Data.
□ □ □
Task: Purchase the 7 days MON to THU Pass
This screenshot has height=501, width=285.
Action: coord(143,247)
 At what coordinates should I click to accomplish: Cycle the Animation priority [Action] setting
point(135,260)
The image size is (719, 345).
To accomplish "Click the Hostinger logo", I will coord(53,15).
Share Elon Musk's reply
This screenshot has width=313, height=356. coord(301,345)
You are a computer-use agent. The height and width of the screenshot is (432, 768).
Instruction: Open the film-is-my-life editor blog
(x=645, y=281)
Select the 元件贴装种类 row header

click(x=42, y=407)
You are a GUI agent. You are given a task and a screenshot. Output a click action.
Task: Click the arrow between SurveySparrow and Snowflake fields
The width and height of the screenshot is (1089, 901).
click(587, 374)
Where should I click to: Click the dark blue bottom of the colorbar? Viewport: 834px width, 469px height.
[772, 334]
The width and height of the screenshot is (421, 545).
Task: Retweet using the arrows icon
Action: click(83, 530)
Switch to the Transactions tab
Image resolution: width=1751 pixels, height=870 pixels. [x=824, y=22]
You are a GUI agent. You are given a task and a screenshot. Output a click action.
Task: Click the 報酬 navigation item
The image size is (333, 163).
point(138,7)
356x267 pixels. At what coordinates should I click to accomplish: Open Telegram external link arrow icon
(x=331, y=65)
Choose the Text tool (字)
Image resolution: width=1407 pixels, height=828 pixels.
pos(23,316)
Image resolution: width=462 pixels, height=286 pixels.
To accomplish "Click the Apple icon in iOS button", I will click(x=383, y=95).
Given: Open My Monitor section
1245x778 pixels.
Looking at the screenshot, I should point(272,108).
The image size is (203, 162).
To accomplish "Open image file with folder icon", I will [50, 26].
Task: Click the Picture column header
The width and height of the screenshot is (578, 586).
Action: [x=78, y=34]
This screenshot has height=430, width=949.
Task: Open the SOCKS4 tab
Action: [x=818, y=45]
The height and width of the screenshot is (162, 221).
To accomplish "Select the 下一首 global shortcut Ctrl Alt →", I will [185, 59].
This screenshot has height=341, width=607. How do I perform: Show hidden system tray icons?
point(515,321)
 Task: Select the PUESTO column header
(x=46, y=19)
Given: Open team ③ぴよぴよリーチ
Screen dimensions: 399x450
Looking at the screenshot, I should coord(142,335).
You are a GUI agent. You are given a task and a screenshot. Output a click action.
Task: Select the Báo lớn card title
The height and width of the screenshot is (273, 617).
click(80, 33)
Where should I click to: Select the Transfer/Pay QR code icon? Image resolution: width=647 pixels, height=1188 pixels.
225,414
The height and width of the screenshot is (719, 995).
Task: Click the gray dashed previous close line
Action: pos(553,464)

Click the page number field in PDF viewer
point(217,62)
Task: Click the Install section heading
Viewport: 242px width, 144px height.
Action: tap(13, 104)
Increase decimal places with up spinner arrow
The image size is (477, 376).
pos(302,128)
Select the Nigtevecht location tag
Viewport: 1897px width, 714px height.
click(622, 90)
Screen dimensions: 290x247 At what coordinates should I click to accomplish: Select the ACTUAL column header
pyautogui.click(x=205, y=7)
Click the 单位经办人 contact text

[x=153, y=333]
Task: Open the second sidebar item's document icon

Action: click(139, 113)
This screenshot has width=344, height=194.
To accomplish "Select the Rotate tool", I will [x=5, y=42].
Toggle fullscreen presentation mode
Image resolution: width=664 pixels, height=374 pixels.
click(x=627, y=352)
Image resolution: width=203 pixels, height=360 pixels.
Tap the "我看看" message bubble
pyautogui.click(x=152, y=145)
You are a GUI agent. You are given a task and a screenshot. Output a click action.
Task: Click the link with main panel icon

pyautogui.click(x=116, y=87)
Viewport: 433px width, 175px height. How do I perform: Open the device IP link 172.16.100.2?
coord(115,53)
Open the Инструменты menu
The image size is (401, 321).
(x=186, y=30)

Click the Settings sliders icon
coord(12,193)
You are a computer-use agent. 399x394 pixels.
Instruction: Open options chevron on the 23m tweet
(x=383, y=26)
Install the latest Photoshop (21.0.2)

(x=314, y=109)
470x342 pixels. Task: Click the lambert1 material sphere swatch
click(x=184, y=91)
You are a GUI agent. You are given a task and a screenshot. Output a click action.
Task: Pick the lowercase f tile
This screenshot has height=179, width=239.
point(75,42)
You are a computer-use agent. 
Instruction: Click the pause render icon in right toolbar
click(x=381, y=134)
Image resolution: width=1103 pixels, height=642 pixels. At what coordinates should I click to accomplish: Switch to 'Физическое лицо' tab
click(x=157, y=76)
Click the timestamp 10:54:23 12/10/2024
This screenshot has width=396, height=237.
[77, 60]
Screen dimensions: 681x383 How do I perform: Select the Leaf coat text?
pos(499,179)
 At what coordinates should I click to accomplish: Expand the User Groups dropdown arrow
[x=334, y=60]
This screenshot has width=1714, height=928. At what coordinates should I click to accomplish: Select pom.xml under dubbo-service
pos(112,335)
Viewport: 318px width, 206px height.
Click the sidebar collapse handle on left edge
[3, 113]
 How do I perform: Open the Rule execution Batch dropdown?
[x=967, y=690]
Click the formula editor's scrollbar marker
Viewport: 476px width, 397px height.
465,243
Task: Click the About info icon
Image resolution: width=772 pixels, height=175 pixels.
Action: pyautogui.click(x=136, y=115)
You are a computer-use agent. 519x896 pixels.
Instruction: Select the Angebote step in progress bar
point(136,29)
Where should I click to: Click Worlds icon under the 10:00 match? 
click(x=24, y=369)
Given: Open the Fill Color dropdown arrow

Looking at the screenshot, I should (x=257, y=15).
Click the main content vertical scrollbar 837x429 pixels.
□ □ □
Action item. Return all of the entries exactly as written.

Finished task.
Task: Purchase the 7 days MON to THU Pass
This screenshot has height=501, width=285.
Action: coord(143,247)
 At what coordinates should I click to accomplish: Cycle the Animation priority [Action] setting
point(135,260)
The image size is (719, 345).
To accomplish "Click the Hostinger logo", I will coord(53,15).
Share Elon Musk's reply
This screenshot has width=313, height=356. coord(301,345)
You are a computer-use agent. The height and width of the screenshot is (432, 768).
Instruction: Open the film-is-my-life editor blog
(x=645, y=281)
Select the 元件贴装种类 row header

click(x=42, y=407)
You are a GUI agent. You are given a task and a screenshot. Output a click action.
Task: Click the arrow between SurveySparrow and Snowflake fields
The width and height of the screenshot is (1089, 901).
click(587, 374)
Where should I click to: Click the dark blue bottom of the colorbar? Viewport: 834px width, 469px height.
[772, 334]
The width and height of the screenshot is (421, 545).
Task: Retweet using the arrows icon
Action: click(83, 530)
Switch to the Transactions tab
Image resolution: width=1751 pixels, height=870 pixels. [x=824, y=22]
You are a GUI agent. You are given a task and a screenshot. Output a click action.
Task: Click the 報酬 navigation item
The image size is (333, 163).
point(138,7)
356x267 pixels. At what coordinates should I click to accomplish: Open Telegram external link arrow icon
(x=331, y=65)
Choose the Text tool (字)
Image resolution: width=1407 pixels, height=828 pixels.
pos(23,316)
Image resolution: width=462 pixels, height=286 pixels.
To accomplish "Click the Apple icon in iOS button", I will click(x=383, y=95).
Given: Open My Monitor section
1245x778 pixels.
Looking at the screenshot, I should point(272,108).
The image size is (203, 162).
To accomplish "Open image file with folder icon", I will [50, 26].
Task: Click the Picture column header
The width and height of the screenshot is (578, 586).
Action: [x=78, y=34]
This screenshot has height=430, width=949.
Task: Open the SOCKS4 tab
Action: [x=818, y=45]
The height and width of the screenshot is (162, 221).
To accomplish "Select the 下一首 global shortcut Ctrl Alt →", I will [185, 59].
This screenshot has height=341, width=607. How do I perform: Show hidden system tray icons?
point(515,321)
 Task: Select the PUESTO column header
(x=46, y=19)
Given: Open team ③ぴよぴよリーチ
Screen dimensions: 399x450
Looking at the screenshot, I should coord(142,335).
You are a GUI agent. You are given a task and a screenshot. Output a click action.
Task: Select the Báo lớn card title
The height and width of the screenshot is (273, 617).
click(80, 33)
Where should I click to: Select the Transfer/Pay QR code icon? Image resolution: width=647 pixels, height=1188 pixels.
225,414
The height and width of the screenshot is (719, 995).
Task: Click the gray dashed previous close line
Action: pos(553,464)

Click the page number field in PDF viewer
point(217,62)
Task: Click the Install section heading
Viewport: 242px width, 144px height.
Action: tap(13, 104)
Increase decimal places with up spinner arrow
The image size is (477, 376).
pos(302,128)
Select the Nigtevecht location tag
Viewport: 1897px width, 714px height.
click(622, 90)
Screen dimensions: 290x247 At what coordinates should I click to accomplish: Select the ACTUAL column header
pyautogui.click(x=205, y=7)
Click the 单位经办人 contact text

[x=153, y=333]
Task: Open the second sidebar item's document icon

Action: click(139, 113)
This screenshot has width=344, height=194.
To accomplish "Select the Rotate tool", I will [x=5, y=42].
Toggle fullscreen presentation mode
Image resolution: width=664 pixels, height=374 pixels.
click(x=627, y=352)
Image resolution: width=203 pixels, height=360 pixels.
Tap the "我看看" message bubble
pyautogui.click(x=152, y=145)
You are a GUI agent. You are given a task and a screenshot. Output a click action.
Task: Click the link with main panel icon

pyautogui.click(x=116, y=87)
Viewport: 433px width, 175px height. How do I perform: Open the device IP link 172.16.100.2?
coord(115,53)
Open the Инструменты menu
The image size is (401, 321).
(x=186, y=30)

Click the Settings sliders icon
coord(12,193)
You are a computer-use agent. 399x394 pixels.
Instruction: Open options chevron on the 23m tweet
(x=383, y=26)
Install the latest Photoshop (21.0.2)

(x=314, y=109)
470x342 pixels. Task: Click the lambert1 material sphere swatch
click(x=184, y=91)
You are a GUI agent. You are given a task and a screenshot. Output a click action.
Task: Pick the lowercase f tile
This screenshot has height=179, width=239.
point(75,42)
You are a computer-use agent. 
Instruction: Click the pause render icon in right toolbar
click(x=381, y=134)
Image resolution: width=1103 pixels, height=642 pixels. At what coordinates should I click to accomplish: Switch to 'Физическое лицо' tab
click(x=157, y=76)
Click the timestamp 10:54:23 12/10/2024
This screenshot has width=396, height=237.
[77, 60]
Screen dimensions: 681x383 How do I perform: Select the Leaf coat text?
pos(499,179)
 At what coordinates should I click to accomplish: Expand the User Groups dropdown arrow
[x=334, y=60]
This screenshot has width=1714, height=928. At what coordinates should I click to accomplish: Select pom.xml under dubbo-service
pos(112,335)
Viewport: 318px width, 206px height.
Click the sidebar collapse handle on left edge
[3, 113]
 How do I perform: Open the Rule execution Batch dropdown?
[x=967, y=690]
Click the formula editor's scrollbar marker
Viewport: 476px width, 397px height.
465,243
Task: Click the About info icon
Image resolution: width=772 pixels, height=175 pixels.
Action: pyautogui.click(x=136, y=115)
You are a computer-use agent. 519x896 pixels.
Instruction: Select the Angebote step in progress bar
point(136,29)
Where should I click to: Click Worlds icon under the 10:00 match? 
click(x=24, y=369)
Given: Open the Fill Color dropdown arrow

Looking at the screenshot, I should (x=257, y=15).
Click the main content vertical scrollbar 837x429 pixels.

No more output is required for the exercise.